### Extracted text
As I read about, witness and participate in the Wall Street Occupation (now a national phenomenon), I can’t help thinking back to the powerful image of Michael Moore at the end of “Capitalism: A Love Story” preposterously yet earnestly attempting to enwrap Wall Street with yellow crime scene tape.
I am also pleasantly haunted these days by the Margaret Mead quotation: “Never doubt that a small group of thoughtful, committed citizens can change the world. Indeed, it is the only thing that ever has.”
God bless every one of them who has tenaciously hung on down at Liberty Plaza and is still hanging on. It is at long last renewing and activating demoralized liberal hearts across America.
God bless those of us who pre the actual occupation have been actively beating the drums of outrage from cyber protesting to hitting the streets in demonstrations for so many worthy and desperate causes (those activists in particular, risking serious inconveniences including arrest) who have contributed to this now snow-ball-rolling-downhill protest against the predatory oligarchs and a pimped out government that has served them obscenely well these past long and lethal three citizens’ rights- and entitlements-eroding Reaganomics decades.
We have now a government TOTALLY of, for and by the rich.
Robert Scheer declares it is high time for such protest given the nightmare statistics applying to us of the bottom 99% of the citizenry and the surreal misdirected anger of the tea party movement:
But ignore the mass media’s nitpicking and mostly derisive coverage and wonder instead why it took so long for this grass-roots movement to emerge as an alternative to the tea party, which exonerates the thieves of Wall Street. With 25 million Americans unsuccessfully looking for full-time work, 50 million experiencing mortgage foreclosure and an all-time high of 46.2 percent living in poverty, including 22 percent of all children, isn’t it logical that the faux populism of the tea party be confronted with a progressive alternative?

### What this task involves
Copy out the Occupy Wall Street essay word for word, from start to finish. The stored lines are separate material with no connection to the Occupy Wall Street essay.

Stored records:
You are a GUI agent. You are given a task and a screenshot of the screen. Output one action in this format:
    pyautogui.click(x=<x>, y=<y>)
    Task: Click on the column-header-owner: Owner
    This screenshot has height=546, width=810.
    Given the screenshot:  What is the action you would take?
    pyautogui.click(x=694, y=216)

### Response box
As I read about, witness and participate in the Wall Street Occupation (now a national phenomenon), I can’t help thinking back to the powerful image of Michael Moore at the end of “Capitalism: A Love Story” preposterously yet earnestly attempting to enwrap Wall Street with yellow crime scene tape.
I am also pleasantly haunted these days by the Margaret Mead quotation: “Never doubt that a small group of thoughtful, committed citizens can change the world. Indeed, it is the only thing that ever has.”
God bless every one of them who has tenaciously hung on down at Liberty Plaza and is still hanging on. It is at long last renewing and activating demoralized liberal hearts across America.
God bless those of us who pre the actual occupation have been actively beating the drums of outrage from cyber protesting to hitting the streets in demonstrations for so many worthy and desperate causes (those activists in particular, risking serious inconveniences including arrest) who have contributed to this now snow-ball-rolling-downhill protest against the predatory oligarchs and a pimped out government that has served them obscenely well these past long and lethal three citizens’ rights- and entitlements-eroding Reaganomics decades.
We have now a government TOTALLY of, for and by the rich.
Robert Scheer declares it is high time for such protest given the nightmare statistics applying to us of the bottom 99% of the citizenry and the surreal misdirected anger of the tea party movement:
But ignore the mass media’s nitpicking and mostly derisive coverage and wonder instead why it took so long for this grass-roots movement to emerge as an alternative to the tea party, which exonerates the thieves of Wall Street. With 25 million Americans unsuccessfully looking for full-time work, 50 million experiencing mortgage foreclosure and an all-time high of 46.2 percent living in poverty, including 22 percent of all children, isn’t it logical that the faux populism of the tea party be confronted with a progressive alternative?